Xz format inadequate for long-term archiving (2016)

londons_explore · on March 29, 2024

I think none of these issues really matter.

Sure, it isn't perfect. But all of those issues are liveable-with. Most of them involve handling corrupt data - but any serious archive will hash the whole file as part of the cataloging process.

The commonly-used technology is by far the best choice for long term archiving, because something that has a billion users will go obsolete/unreadable a long time after a fancy compressor written by a phd student in your lab.

If I were running an archive today, I would be keeping everything in .zip files, because there is a ~35 year window of computers that can open them, and I wouldn't be surprised if the format remains in common use for a further 35 years. That means that in the year 3000, someone wanting to access the data only needs to find/emulate a system from anytime between 1990 and 2060 to have a good chance of reading the data.

SrslyJosh · on March 29, 2024

> The commonly-used technology is by far the best choice for long term archiving, because something that has a billion users will go obsolete/unreadable a long time after a fancy compressor written by a phd student in your lab.

Did you read the article? `xz` is far more complex than the alternatives. Your analogy doesn't make sense in this scenario.

> If I were running an archive today, I would be keeping everything in .zip files

So...not xz. Okay.

londons_explore · on March 29, 2024

complexity doesn't matter really... You aren't going to be reading these with a hex editor. What matters is that decompression software is widely available today, and will be long into the future.
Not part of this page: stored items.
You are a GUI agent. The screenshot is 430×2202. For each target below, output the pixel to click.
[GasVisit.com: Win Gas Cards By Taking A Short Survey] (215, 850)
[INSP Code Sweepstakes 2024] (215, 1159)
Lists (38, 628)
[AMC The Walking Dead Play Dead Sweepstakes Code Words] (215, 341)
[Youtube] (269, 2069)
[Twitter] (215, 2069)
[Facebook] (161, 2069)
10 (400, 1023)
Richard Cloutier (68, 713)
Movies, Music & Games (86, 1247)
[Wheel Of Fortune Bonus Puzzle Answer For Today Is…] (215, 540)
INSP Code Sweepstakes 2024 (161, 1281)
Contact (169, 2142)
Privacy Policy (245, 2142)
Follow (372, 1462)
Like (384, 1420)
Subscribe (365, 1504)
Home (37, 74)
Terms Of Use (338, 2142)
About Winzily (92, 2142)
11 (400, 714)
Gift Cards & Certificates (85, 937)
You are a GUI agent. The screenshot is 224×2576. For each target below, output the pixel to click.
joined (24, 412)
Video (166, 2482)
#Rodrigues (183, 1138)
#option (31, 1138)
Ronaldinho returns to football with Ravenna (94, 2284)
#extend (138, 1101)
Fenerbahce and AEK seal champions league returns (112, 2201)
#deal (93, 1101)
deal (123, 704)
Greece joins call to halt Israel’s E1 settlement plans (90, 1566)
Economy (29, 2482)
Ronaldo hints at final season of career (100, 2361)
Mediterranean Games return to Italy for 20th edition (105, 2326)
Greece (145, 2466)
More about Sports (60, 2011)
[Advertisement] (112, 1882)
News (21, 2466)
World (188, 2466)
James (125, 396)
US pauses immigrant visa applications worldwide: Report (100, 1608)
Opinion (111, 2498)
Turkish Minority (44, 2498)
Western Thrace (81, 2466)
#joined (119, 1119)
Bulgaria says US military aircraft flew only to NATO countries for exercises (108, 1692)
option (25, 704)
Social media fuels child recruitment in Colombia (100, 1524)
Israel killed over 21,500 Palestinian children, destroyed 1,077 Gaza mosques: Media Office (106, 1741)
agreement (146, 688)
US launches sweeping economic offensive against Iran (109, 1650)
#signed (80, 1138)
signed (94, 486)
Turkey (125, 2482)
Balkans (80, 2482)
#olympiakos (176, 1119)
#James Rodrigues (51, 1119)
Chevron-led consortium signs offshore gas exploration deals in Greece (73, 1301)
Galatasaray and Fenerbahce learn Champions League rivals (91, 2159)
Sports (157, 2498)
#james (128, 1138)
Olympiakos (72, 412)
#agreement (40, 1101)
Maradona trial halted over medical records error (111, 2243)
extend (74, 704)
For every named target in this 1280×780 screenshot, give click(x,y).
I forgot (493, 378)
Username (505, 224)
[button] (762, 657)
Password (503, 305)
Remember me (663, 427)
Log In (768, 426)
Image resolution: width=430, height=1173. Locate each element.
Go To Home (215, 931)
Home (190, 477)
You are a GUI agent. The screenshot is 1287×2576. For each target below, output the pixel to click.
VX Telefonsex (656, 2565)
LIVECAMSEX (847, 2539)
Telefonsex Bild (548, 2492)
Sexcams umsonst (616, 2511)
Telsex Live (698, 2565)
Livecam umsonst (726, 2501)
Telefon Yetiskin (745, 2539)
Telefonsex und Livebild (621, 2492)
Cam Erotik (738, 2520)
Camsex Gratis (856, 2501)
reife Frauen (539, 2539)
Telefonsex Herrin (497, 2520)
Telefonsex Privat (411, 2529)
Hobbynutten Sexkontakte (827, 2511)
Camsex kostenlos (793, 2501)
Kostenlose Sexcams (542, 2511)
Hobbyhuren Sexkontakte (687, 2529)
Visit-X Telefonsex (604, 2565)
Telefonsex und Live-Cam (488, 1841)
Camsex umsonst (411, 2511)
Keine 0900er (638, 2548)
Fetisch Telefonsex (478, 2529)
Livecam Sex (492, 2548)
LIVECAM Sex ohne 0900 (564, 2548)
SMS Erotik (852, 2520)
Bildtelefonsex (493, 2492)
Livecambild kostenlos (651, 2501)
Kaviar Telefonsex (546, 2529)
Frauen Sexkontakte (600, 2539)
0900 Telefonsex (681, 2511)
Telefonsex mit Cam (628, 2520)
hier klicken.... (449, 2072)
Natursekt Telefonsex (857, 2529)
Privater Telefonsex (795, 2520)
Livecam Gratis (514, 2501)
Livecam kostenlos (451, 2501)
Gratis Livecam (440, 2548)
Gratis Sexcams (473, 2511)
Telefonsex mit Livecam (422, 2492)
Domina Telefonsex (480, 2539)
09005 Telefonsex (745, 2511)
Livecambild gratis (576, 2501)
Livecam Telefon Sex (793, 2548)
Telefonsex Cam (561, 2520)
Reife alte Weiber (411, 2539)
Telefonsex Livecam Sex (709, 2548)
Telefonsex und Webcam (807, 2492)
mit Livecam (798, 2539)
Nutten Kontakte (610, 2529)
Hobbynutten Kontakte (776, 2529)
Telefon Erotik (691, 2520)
While thats kinda true for .xz, it's far far more true for .zip.

magicalhippo · on March 29, 2024

From 2016, last updated in 2022, so way before the current xz backdoor debacle[1].

[1]: https://news.ycombinator.com/item?id=39865810

comex · on March 29, 2024

This is an old article. Here’s a comment I wrote back in 2018 explaining one major problem with it:

https://news.ycombinator.com/item?id=16889222

SrslyJosh · on March 29, 2024

I don't think that a problem with lzip invalidates all of the article's criticisms of xz.

lifthrasiir · on March 30, 2024

But at least you can see why you shouldn't use lzip in addition to xz, which has been my position for a long time.

lifthrasiir · on March 30, 2024

I can see why the lzip author frustrated at the xz format, especially given that there are so many checksums and paddings around, but the lzip format is the opposite extreme.

7-zip already had a concept of multiple filters which contribute to its efficiency, and the underlying design of xz does capture them without much complication. For example, filters in the original 7-zip format (or "codecs") can have both multiple input and output streams [1]. This makes less sense for a single file compressor and xz carefully avoided them. The main problem with the xz format is not its concept but more about its concrete implementation: you don't need extensibility, you only need agility.

In comparison, lzip is too minimal. It might be technically agile by its version field, but it wouldn't if you do nothing and claim that you are open to any addition. It is not hard to pick some filters and mandate only most useful combinations of filters. The stream could have been periodically interrupted to give an early chance to detect errors before the member footer. (Unless lzip natively produces a multimember file even for a single input, which is AFAIK not the case.) The lzip author claims that a corruption in the compressed data can be detected from the decompression process, but that would mean too much redundancy in the compressed data, so this claim has been clearly misguided. And what the heck is that dictionary size coding? Compressed formats frequently make use of exponent-mantissa encodings but I have never seen an encoding where the mantissa is subtracted.

Of course, both should be avoided at this point because zstd is fast and efficient enough. Also, the file format for zstd is better than both in my opinion.

[1] https://py7zr.readthedocs.io/en/latest/archive_format.html#c...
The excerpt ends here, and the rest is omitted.